Western imperialism’s hypocrisy over the occurrence of the blast and the media’s treatment of it, replete with vintage film footage reminiscent of old Soviet May Day parades, like some central event of the presumably long past Cold War seems strikingly irrational in the context of current American military capabilities.
Let me cite the standard leftist comments on such hypocrisy. While such comments might seem tired and reflect an old Cold War reality they nevertheless should underline any leftist response to the international situation today. Hell, for all practical purposes it is starting to look like that kind of world again. To begin- America, after all, let the genie out of the bottle when it first developed the atomic bomb for use in the waning days of World War II. Those who let the genie out of the bottle should not cry- over 60 years later- when some upstarts come along, use the simplification of that technology to develop their own weaponry and want to play in the same sandbox.

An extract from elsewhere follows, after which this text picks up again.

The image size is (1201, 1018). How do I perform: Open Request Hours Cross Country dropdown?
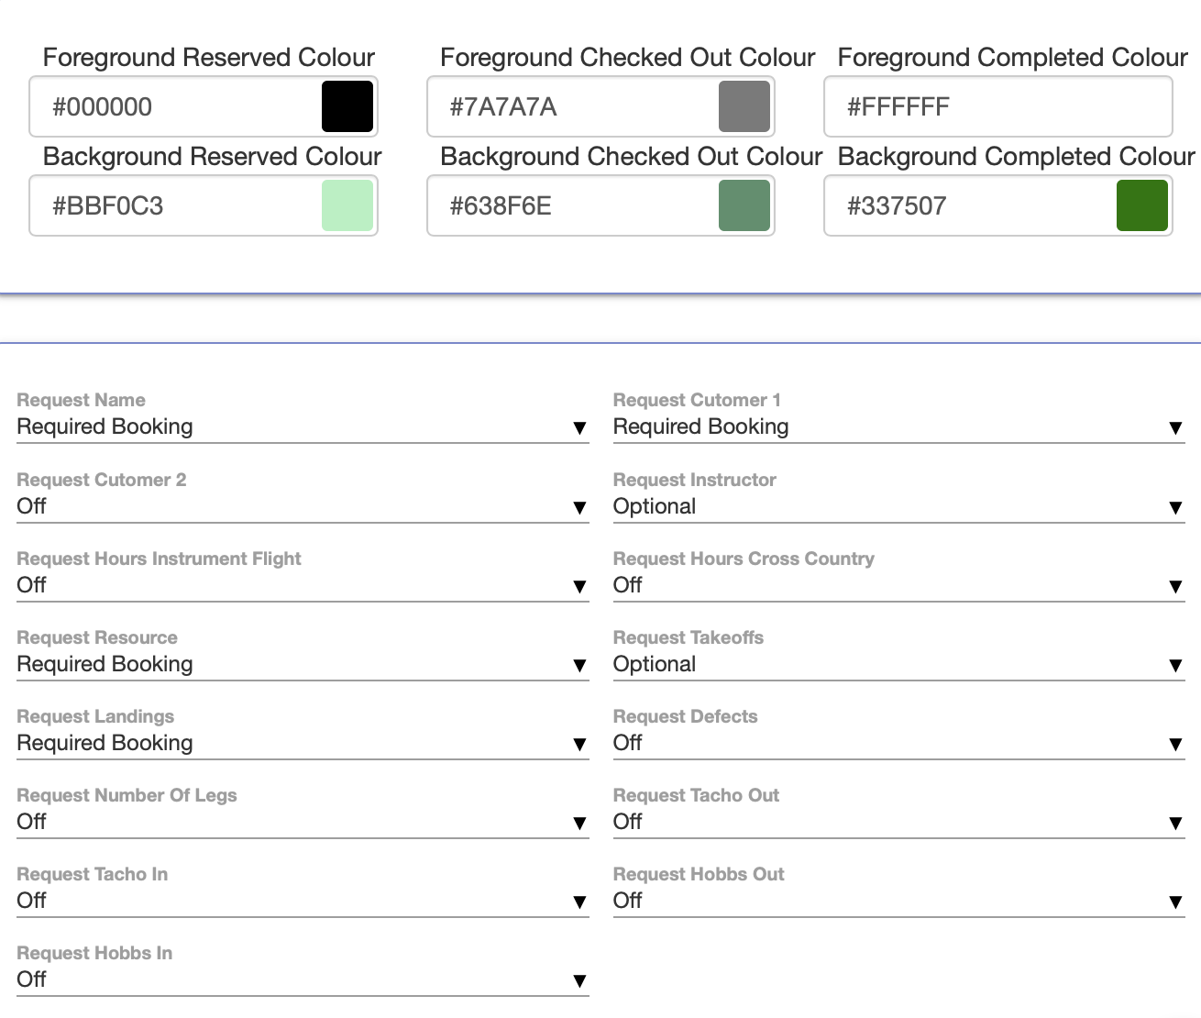[898, 586]
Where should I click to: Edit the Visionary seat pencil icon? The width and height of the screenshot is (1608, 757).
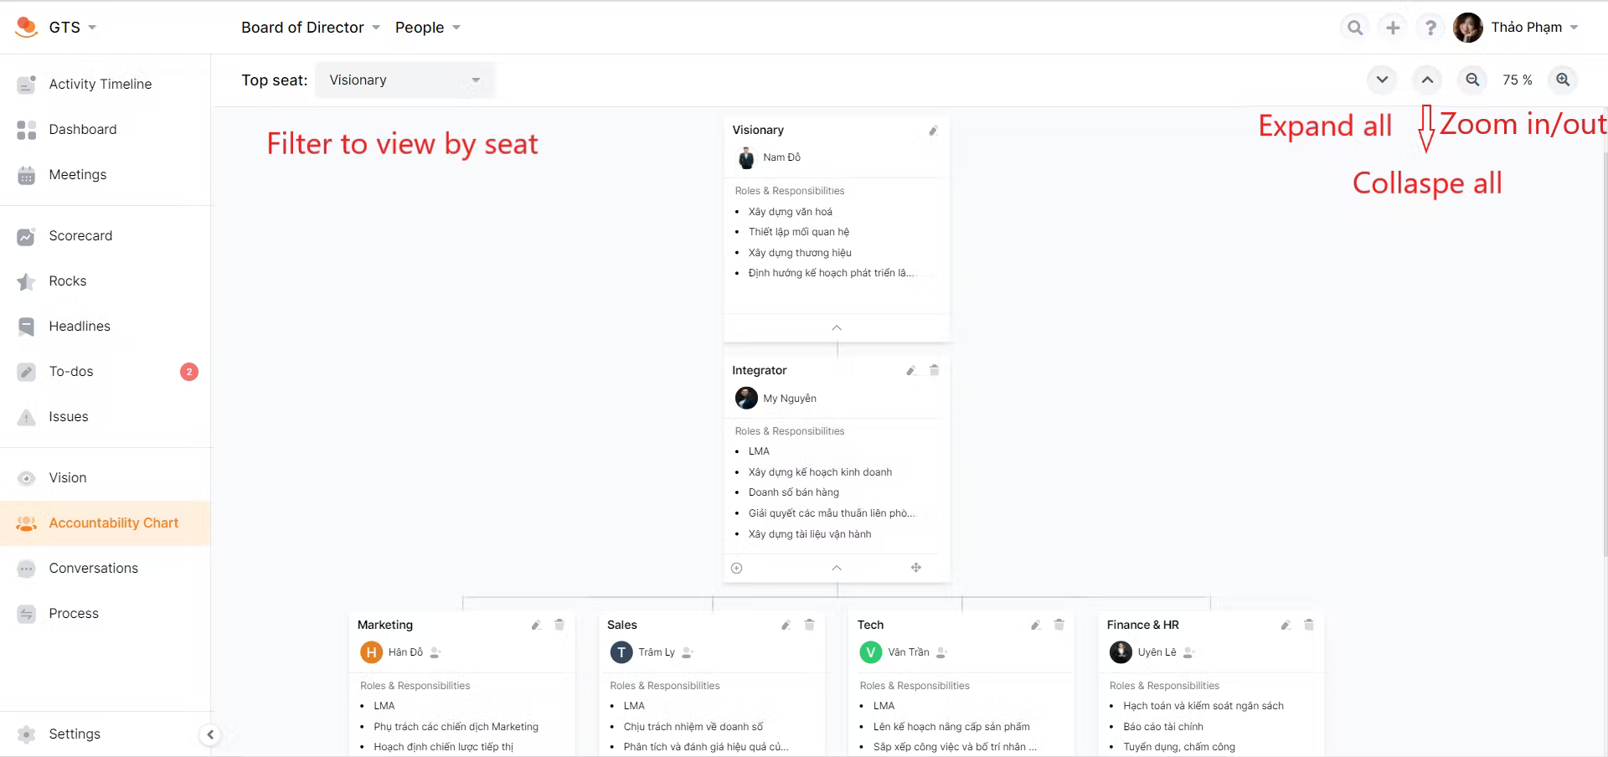click(x=933, y=131)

Commentators , in defending American leadership of an exclusive nuclear club, have placed great emphasis on the deterrent effect, based on mutually assured destruction, of the then escalating nuclear arms race during most parts of the Cold War which ended with the demise of the Soviet Union in 1991-92. Two comments should disabuse the reader of the notion of firm stewardship by American imperialism over that time. One, the Americans ruling class did in fact use nuclear weapons on essentially defenseless and defeated people in Japan. And has been the only power in history to do so. Two, the American imperialists today have several thousand serious nuclear weapons with the capacity to launch them anytime, anywhere and if history is any judge with little compunction to use them. “Third World” tin-pot dictators, quasi-socialist bureaucrats and other assorted rulers are not the only ones that should be worried by such facts. Damn, I am worried too.

Among the first political activities that I engaged in as a youth was the fight for unilateral nuclear disarmament. I admired the struggles of the British Labor Party to make Great Britain a nuclear-free zone during the height of the Cold War. As an advocate today for a socialist world that youthful dream still holds sway in the back of my mind- but now with a much better understanding of the nature of world politics and far less naiveté about the nature and intentions of the American capitalist system. Iraq today is only the most graphic example of the ruthlessness of that system. However, unlike such groups as the hard-line Stalinist Workers World Party which apparently wants the North Korean U.S. political franchise (for what it is worth) I do not see Kim Jung Il as one of nature’s noblemen. Nor is North Korea a “workers paradise” by any stretch of the imagination. However it is up to the workers and peasants of North Korea (along with their brethren in the South) to take care of that question of "regime change" and move forward to a socialist society. That task cannot be outsourced under the bloody dictates of international imperialism and its hangers-on. Until that future socialist time , however, make no mistake I join others, including the Workers World Party, in demanding- HANDS OFF NORTH KOREA!